* Problem details: Each entry, in full: reproduce it exactly.
===== Data for this task =====
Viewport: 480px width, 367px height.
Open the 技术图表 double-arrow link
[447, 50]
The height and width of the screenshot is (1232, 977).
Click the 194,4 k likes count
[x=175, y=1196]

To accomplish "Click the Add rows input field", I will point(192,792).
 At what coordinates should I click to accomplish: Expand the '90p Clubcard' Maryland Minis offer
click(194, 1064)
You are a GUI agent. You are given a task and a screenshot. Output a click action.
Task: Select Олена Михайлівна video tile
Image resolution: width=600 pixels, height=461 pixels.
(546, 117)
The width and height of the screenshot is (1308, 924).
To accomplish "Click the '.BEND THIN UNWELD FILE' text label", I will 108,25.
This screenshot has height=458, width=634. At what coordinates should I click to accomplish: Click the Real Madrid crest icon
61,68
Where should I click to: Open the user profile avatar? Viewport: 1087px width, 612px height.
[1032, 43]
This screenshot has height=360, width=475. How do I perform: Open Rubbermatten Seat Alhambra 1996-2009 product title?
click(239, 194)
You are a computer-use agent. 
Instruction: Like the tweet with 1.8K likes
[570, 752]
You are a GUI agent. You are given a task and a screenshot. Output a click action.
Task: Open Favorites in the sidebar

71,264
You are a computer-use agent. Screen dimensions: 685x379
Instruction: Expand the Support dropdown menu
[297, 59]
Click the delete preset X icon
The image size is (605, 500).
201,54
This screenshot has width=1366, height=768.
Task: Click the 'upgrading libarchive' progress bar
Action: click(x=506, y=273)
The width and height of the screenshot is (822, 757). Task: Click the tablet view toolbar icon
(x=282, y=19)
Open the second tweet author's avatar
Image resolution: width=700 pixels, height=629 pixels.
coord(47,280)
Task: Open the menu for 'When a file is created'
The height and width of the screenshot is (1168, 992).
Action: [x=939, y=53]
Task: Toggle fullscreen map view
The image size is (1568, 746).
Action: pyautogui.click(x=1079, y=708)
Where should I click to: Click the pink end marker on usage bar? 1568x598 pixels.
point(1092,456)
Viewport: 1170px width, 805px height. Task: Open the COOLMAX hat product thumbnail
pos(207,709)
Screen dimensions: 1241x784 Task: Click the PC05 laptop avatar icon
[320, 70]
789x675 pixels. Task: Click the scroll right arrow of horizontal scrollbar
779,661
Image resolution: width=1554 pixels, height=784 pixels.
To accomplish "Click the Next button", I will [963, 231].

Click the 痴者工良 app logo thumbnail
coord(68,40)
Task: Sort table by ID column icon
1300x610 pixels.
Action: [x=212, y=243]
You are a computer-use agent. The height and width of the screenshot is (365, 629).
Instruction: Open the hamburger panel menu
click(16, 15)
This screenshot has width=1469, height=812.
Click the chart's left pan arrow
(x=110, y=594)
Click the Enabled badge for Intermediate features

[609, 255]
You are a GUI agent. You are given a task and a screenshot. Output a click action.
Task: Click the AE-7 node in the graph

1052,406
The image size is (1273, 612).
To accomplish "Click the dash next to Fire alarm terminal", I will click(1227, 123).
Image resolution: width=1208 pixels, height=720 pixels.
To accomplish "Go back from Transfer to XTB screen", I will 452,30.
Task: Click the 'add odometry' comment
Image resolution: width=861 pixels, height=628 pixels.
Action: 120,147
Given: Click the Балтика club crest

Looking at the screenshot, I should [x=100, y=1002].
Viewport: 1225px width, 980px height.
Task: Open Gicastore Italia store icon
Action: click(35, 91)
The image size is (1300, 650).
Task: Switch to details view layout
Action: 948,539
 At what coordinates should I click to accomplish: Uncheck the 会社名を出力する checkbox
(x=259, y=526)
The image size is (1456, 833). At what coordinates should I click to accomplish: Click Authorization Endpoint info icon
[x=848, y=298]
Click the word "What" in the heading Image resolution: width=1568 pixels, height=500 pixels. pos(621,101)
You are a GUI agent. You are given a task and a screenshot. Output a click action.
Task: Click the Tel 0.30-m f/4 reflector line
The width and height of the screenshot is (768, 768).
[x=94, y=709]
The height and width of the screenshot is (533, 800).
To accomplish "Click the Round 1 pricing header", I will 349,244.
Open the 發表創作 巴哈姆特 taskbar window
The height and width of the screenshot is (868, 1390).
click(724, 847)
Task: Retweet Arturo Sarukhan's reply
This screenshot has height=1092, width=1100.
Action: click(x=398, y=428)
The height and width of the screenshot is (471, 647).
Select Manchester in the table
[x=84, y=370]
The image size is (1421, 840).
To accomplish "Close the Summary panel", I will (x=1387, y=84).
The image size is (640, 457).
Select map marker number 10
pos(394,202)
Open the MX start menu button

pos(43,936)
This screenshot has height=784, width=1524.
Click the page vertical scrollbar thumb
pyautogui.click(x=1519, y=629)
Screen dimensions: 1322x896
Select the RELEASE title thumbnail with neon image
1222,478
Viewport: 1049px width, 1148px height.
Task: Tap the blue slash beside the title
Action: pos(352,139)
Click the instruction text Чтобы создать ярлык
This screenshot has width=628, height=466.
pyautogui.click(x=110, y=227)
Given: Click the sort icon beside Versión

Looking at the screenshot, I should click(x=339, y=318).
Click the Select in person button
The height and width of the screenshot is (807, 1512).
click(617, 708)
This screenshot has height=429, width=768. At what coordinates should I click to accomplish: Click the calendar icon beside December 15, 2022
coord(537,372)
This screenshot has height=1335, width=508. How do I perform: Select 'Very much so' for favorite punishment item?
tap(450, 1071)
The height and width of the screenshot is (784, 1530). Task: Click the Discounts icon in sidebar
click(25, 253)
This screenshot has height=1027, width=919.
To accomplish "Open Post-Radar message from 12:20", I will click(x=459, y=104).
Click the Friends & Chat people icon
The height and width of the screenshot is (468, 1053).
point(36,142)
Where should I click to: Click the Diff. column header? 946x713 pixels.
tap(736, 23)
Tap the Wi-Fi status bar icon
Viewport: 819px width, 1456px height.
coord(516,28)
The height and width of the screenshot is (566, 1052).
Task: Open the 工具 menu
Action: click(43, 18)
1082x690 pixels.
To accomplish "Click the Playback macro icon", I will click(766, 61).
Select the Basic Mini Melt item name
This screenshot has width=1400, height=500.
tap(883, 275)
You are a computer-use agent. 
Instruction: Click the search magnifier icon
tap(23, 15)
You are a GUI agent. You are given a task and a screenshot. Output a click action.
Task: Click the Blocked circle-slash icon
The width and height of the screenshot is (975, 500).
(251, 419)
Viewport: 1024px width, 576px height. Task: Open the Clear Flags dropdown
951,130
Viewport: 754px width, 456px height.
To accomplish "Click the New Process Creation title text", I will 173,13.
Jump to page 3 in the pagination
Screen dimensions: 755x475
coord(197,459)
=====
* Reply:
Viewport: 480px width, 367px height.
Open the 技术图表 double-arrow link
[447, 50]
The height and width of the screenshot is (1232, 977).
Click the 194,4 k likes count
[x=175, y=1196]

To accomplish "Click the Add rows input field", I will point(192,792).
 At what coordinates should I click to accomplish: Expand the '90p Clubcard' Maryland Minis offer
click(194, 1064)
You are a GUI agent. You are given a task and a screenshot. Output a click action.
Task: Select Олена Михайлівна video tile
Image resolution: width=600 pixels, height=461 pixels.
(546, 117)
The width and height of the screenshot is (1308, 924).
To accomplish "Click the '.BEND THIN UNWELD FILE' text label", I will 108,25.
This screenshot has height=458, width=634. At what coordinates should I click to accomplish: Click the Real Madrid crest icon
61,68
Where should I click to: Open the user profile avatar? Viewport: 1087px width, 612px height.
[1032, 43]
This screenshot has height=360, width=475. How do I perform: Open Rubbermatten Seat Alhambra 1996-2009 product title?
click(239, 194)
You are a computer-use agent. 
Instruction: Like the tweet with 1.8K likes
[570, 752]
You are a GUI agent. You are given a task and a screenshot. Output a click action.
Task: Open Favorites in the sidebar

71,264
You are a computer-use agent. Screen dimensions: 685x379
Instruction: Expand the Support dropdown menu
[297, 59]
Click the delete preset X icon
The image size is (605, 500).
201,54
This screenshot has width=1366, height=768.
Task: Click the 'upgrading libarchive' progress bar
Action: click(x=506, y=273)
The width and height of the screenshot is (822, 757). Task: Click the tablet view toolbar icon
(x=282, y=19)
Open the second tweet author's avatar
Image resolution: width=700 pixels, height=629 pixels.
coord(47,280)
Task: Open the menu for 'When a file is created'
The height and width of the screenshot is (1168, 992).
Action: [x=939, y=53]
Task: Toggle fullscreen map view
The image size is (1568, 746).
Action: pyautogui.click(x=1079, y=708)
Where should I click to: Click the pink end marker on usage bar? 1568x598 pixels.
point(1092,456)
Viewport: 1170px width, 805px height. Task: Open the COOLMAX hat product thumbnail
pos(207,709)
Screen dimensions: 1241x784 Task: Click the PC05 laptop avatar icon
[320, 70]
789x675 pixels. Task: Click the scroll right arrow of horizontal scrollbar
779,661
Image resolution: width=1554 pixels, height=784 pixels.
To accomplish "Click the Next button", I will [963, 231].

Click the 痴者工良 app logo thumbnail
coord(68,40)
Task: Sort table by ID column icon
1300x610 pixels.
Action: [x=212, y=243]
You are a computer-use agent. The height and width of the screenshot is (365, 629).
Instruction: Open the hamburger panel menu
click(16, 15)
This screenshot has width=1469, height=812.
Click the chart's left pan arrow
(x=110, y=594)
Click the Enabled badge for Intermediate features

[609, 255]
You are a GUI agent. You are given a task and a screenshot. Output a click action.
Task: Click the AE-7 node in the graph

1052,406
The image size is (1273, 612).
To accomplish "Click the dash next to Fire alarm terminal", I will click(1227, 123).
Image resolution: width=1208 pixels, height=720 pixels.
To accomplish "Go back from Transfer to XTB screen", I will 452,30.
Task: Click the 'add odometry' comment
Image resolution: width=861 pixels, height=628 pixels.
Action: 120,147
Given: Click the Балтика club crest

Looking at the screenshot, I should [x=100, y=1002].
Viewport: 1225px width, 980px height.
Task: Open Gicastore Italia store icon
Action: click(35, 91)
The image size is (1300, 650).
Task: Switch to details view layout
Action: 948,539
 At what coordinates should I click to accomplish: Uncheck the 会社名を出力する checkbox
(x=259, y=526)
The image size is (1456, 833). At what coordinates should I click to accomplish: Click Authorization Endpoint info icon
[x=848, y=298]
Click the word "What" in the heading Image resolution: width=1568 pixels, height=500 pixels. pos(621,101)
You are a GUI agent. You are given a task and a screenshot. Output a click action.
Task: Click the Tel 0.30-m f/4 reflector line
The width and height of the screenshot is (768, 768).
[x=94, y=709]
The height and width of the screenshot is (533, 800).
To accomplish "Click the Round 1 pricing header", I will 349,244.
Open the 發表創作 巴哈姆特 taskbar window
The height and width of the screenshot is (868, 1390).
click(724, 847)
Task: Retweet Arturo Sarukhan's reply
This screenshot has height=1092, width=1100.
Action: click(x=398, y=428)
The height and width of the screenshot is (471, 647).
Select Manchester in the table
[x=84, y=370]
The image size is (1421, 840).
To accomplish "Close the Summary panel", I will (x=1387, y=84).
The image size is (640, 457).
Select map marker number 10
pos(394,202)
Open the MX start menu button

pos(43,936)
This screenshot has height=784, width=1524.
Click the page vertical scrollbar thumb
pyautogui.click(x=1519, y=629)
Screen dimensions: 1322x896
Select the RELEASE title thumbnail with neon image
1222,478
Viewport: 1049px width, 1148px height.
Task: Tap the blue slash beside the title
Action: pos(352,139)
Click the instruction text Чтобы создать ярлык
This screenshot has width=628, height=466.
pyautogui.click(x=110, y=227)
Given: Click the sort icon beside Versión

Looking at the screenshot, I should click(x=339, y=318).
Click the Select in person button
The height and width of the screenshot is (807, 1512).
click(617, 708)
This screenshot has height=429, width=768. At what coordinates should I click to accomplish: Click the calendar icon beside December 15, 2022
coord(537,372)
This screenshot has height=1335, width=508. How do I perform: Select 'Very much so' for favorite punishment item?
tap(450, 1071)
The height and width of the screenshot is (784, 1530). Task: Click the Discounts icon in sidebar
click(25, 253)
This screenshot has height=1027, width=919.
To accomplish "Open Post-Radar message from 12:20", I will click(x=459, y=104).
Click the Friends & Chat people icon
The height and width of the screenshot is (468, 1053).
point(36,142)
Where should I click to: Click the Diff. column header? 946x713 pixels.
tap(736, 23)
Tap the Wi-Fi status bar icon
Viewport: 819px width, 1456px height.
coord(516,28)
The height and width of the screenshot is (566, 1052).
Task: Open the 工具 menu
Action: click(43, 18)
1082x690 pixels.
To accomplish "Click the Playback macro icon", I will click(766, 61).
Select the Basic Mini Melt item name
This screenshot has width=1400, height=500.
tap(883, 275)
You are a computer-use agent. 
Instruction: Click the search magnifier icon
tap(23, 15)
You are a GUI agent. You are given a task and a screenshot. Output a click action.
Task: Click the Blocked circle-slash icon
The width and height of the screenshot is (975, 500).
(251, 419)
Viewport: 1024px width, 576px height. Task: Open the Clear Flags dropdown
951,130
Viewport: 754px width, 456px height.
To accomplish "Click the New Process Creation title text", I will 173,13.
Jump to page 3 in the pagination
Screen dimensions: 755x475
coord(197,459)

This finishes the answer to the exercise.